Et un bon, voire très bon potentiel de garde.

Vous trouverez les vins du Sulcis sans problème en ligne, sa notoriété a dépassé depuis longtemps les barrières naturelles de la Sardaigne. Notamment ceux de la Cantina sociale Santandi dont le potentiel et la qualité furent à l’origine d’une collaboration avec le célébrissime œnologue Giaccomo Tachis. 

Les prix varient et varient beaucoup. En France, en Belgique, ils vont d’une vingtaine pour les moins chers à une cinquantaine d’euros, pour les mentions supérieures. Entre 15 et 45 francs pour la Suisse. Le canada

lentisco, corbezzolo, mirto e ginepro 

lentisque, arbousier, myrte et genévrier

 

L’accompagnement le porte naturellement vers des plats plutôt carnivores. 

La tradition sarde le propose volontiers avec les Frègula con ragù di purpuzza, la fregula est un format traditionnel de pâtes sardes de semoule de blé dur, à la forme insolite de petites perles rugueuses, et la purpuzza est un ragout de viande de porc.

Ou avec du porceddu, le porcelet sarde servi à même le liège.

Plus simplement, pensez aux ragouts de saucisse, de viande de porc.
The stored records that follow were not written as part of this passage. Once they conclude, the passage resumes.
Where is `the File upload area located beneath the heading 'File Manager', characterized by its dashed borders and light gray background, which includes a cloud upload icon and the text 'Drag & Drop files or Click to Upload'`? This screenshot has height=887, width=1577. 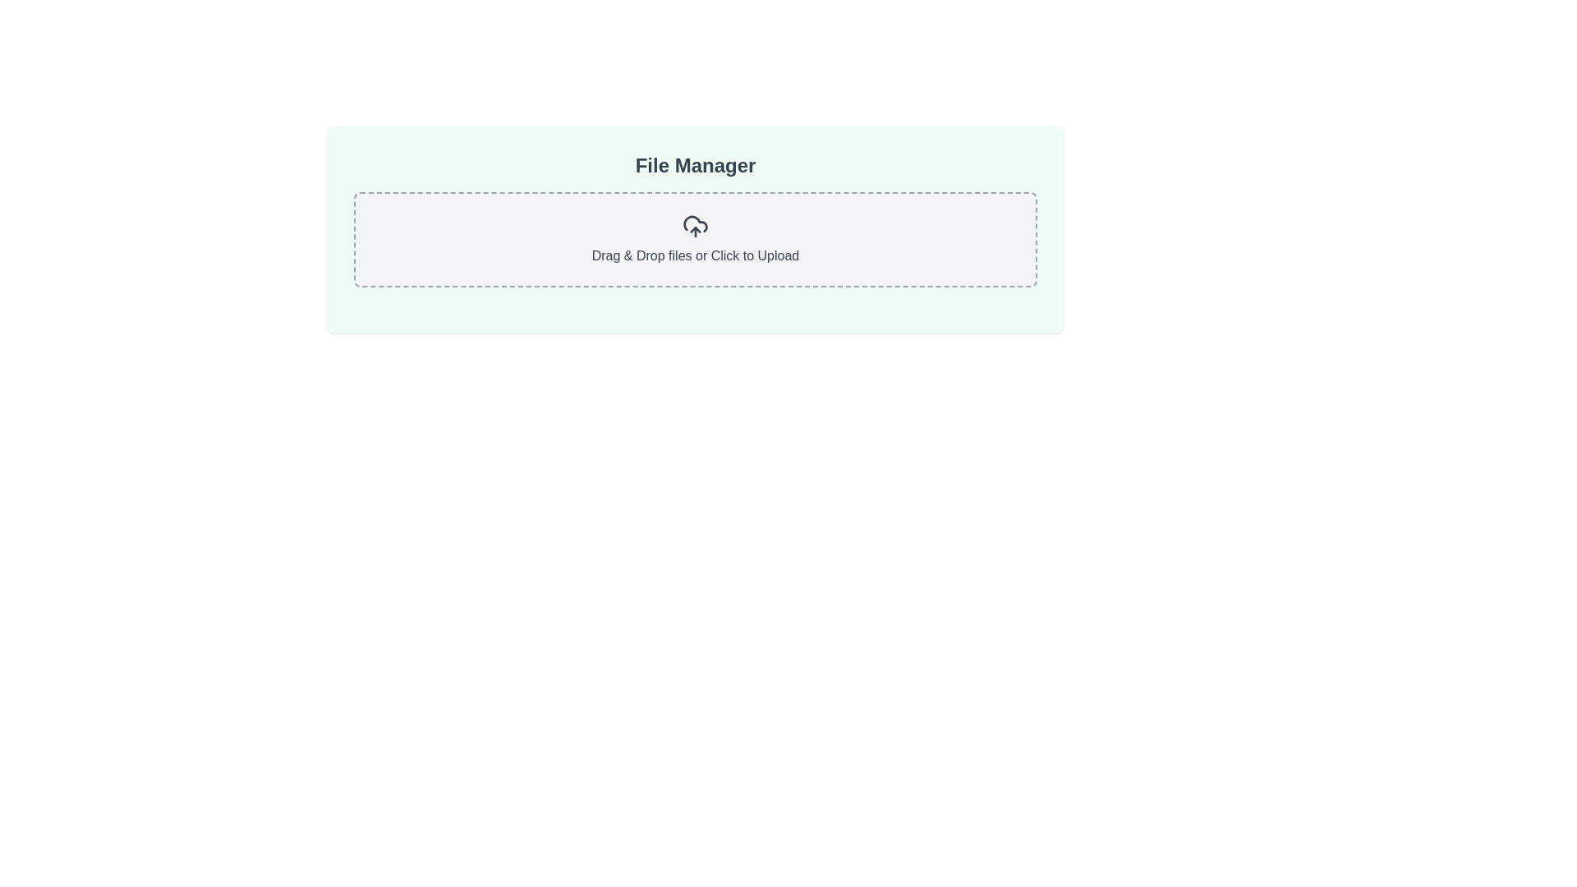 the File upload area located beneath the heading 'File Manager', characterized by its dashed borders and light gray background, which includes a cloud upload icon and the text 'Drag & Drop files or Click to Upload' is located at coordinates (695, 240). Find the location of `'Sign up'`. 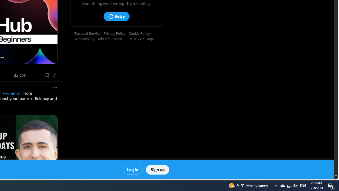

'Sign up' is located at coordinates (157, 170).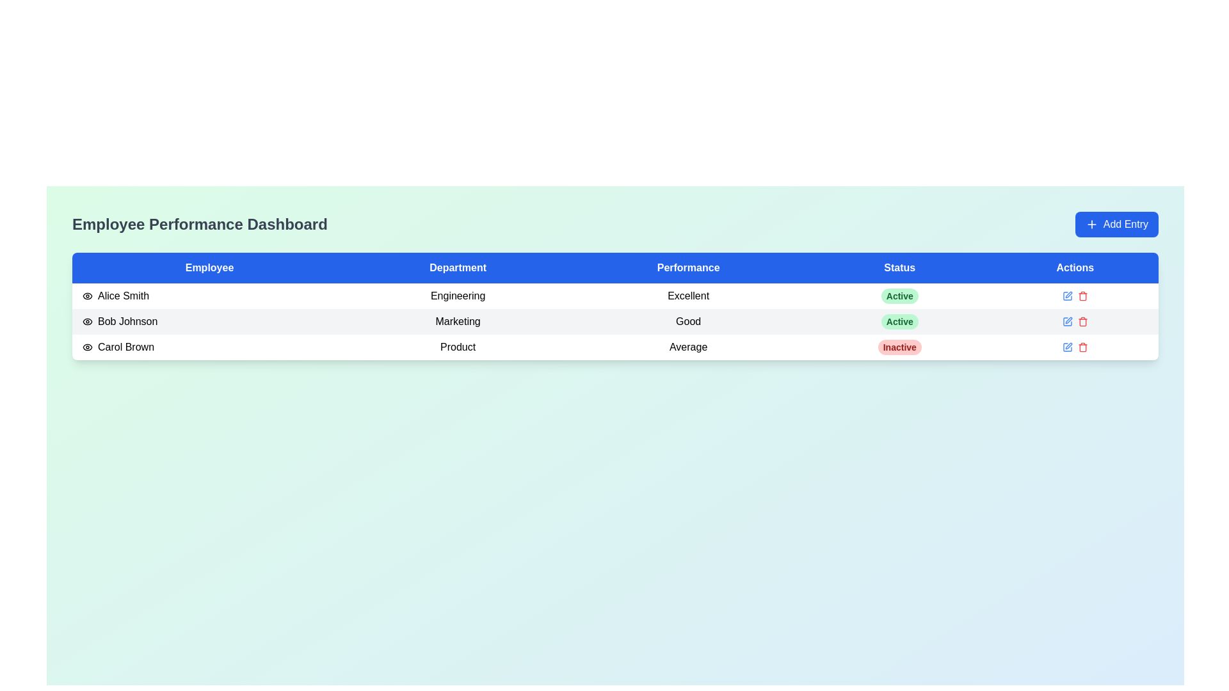 This screenshot has height=691, width=1229. What do you see at coordinates (87, 321) in the screenshot?
I see `the eye-shaped icon located to the left of 'Bob Johnson' in the 'Employee' column` at bounding box center [87, 321].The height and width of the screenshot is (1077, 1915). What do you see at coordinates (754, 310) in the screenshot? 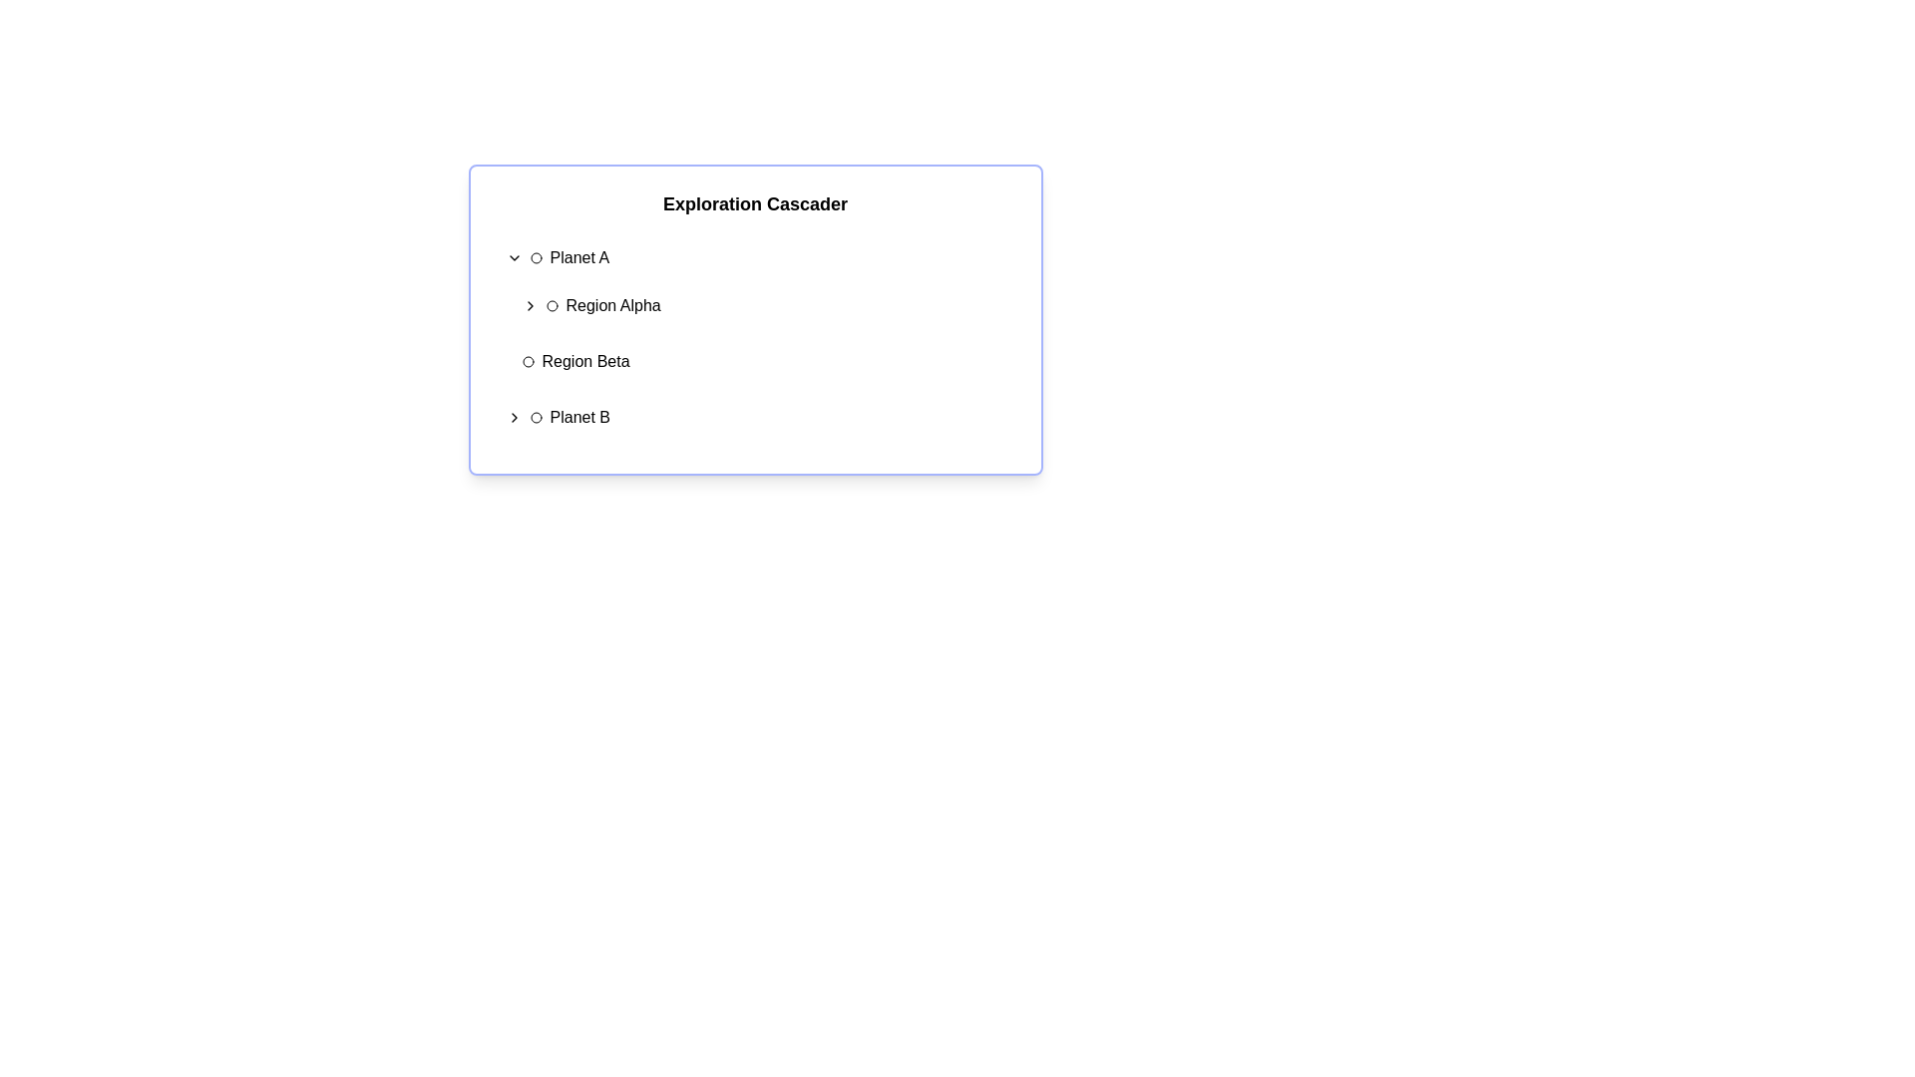
I see `the textual group containing the title 'Planet A' and sub-regions 'Region Alpha' and 'Region Beta', which is the first element among its siblings positioned at the upper section of the layout` at bounding box center [754, 310].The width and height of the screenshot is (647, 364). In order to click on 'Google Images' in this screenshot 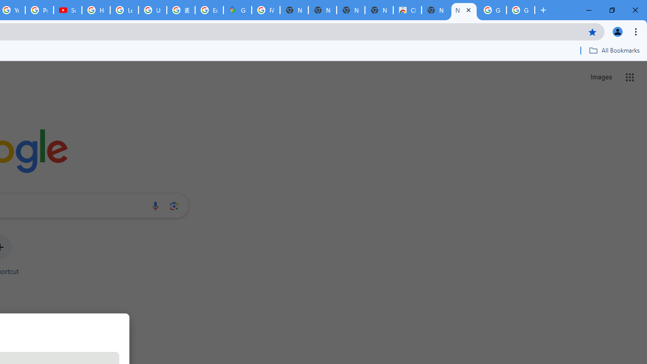, I will do `click(521, 10)`.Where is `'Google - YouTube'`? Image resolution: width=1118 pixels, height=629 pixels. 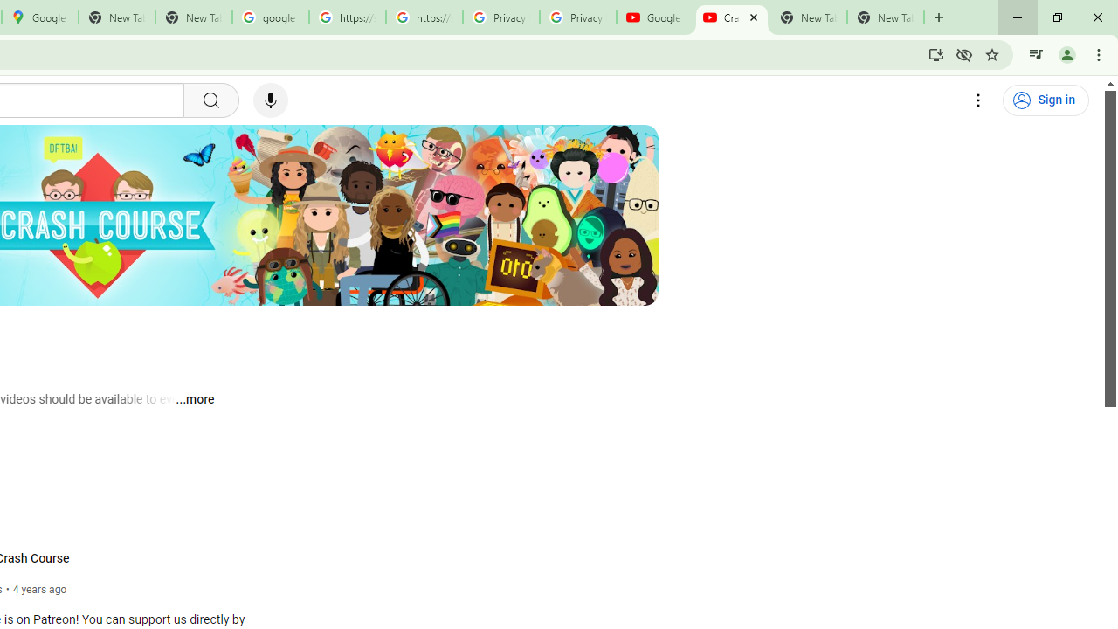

Mais si vous penchez plutôt vers le côté végétarien du spectre flexitarien, un ragout de lentilles et ou de haricots borlotti, à la cuisson lente, se défend pas mal aussi.

 

Ai-je fait le tour ? je ne crois pas. En fait pour approfondir et ancrer tout ce que je viens de vous raconter, à défaut de pouvoir venir passer quelques jours dans le Sulcis, il ne vous reste qu’à déboucher un bon Carignano del Sulcis doc. Bonne dégustation !

 

 

Franc de pied et phylloxéra ? je vous l’ai promis.  

franc de pied, qu’est-ce que ça veut dire ? cela veut dire que la vigne n’a pas besoin de porte-greffe, autrement dit d‘un pied de vigne résistant au phylloxera sur lequel a été greffé la partie de la plante qui porte les baies. Le phylloxéra est un insecte originaire d’Amérique du Nord qui vit en symbiose avec la vigne américaine. Débarqué en Europe au début du 20ème siècle, l’insecte a détruit pratiquement tous les vignobles : en s’attaquant aux racines, il favorise les infections et les champignons létales pour la plante. Une fois attaquée, la plante meurt en quelques semaines sans remède possible. La vigne américaine a quant à elle développé des défenses qui lui permette de résister. Après l’hécatombe du siècle dernier donc, les cépages européens ont été replantés après avoir été greffés sur des pieds de vigne américains compatibles. 

Les seuls vignobles qui peuvent être planté de vigne sans greffe, sont ceux situés dans un environnement naturellement hostile à l’insecte : les très hautes altitudes, les sols sablonneux. Peu de vignes donc sont aujourd’hui franc-de-pied.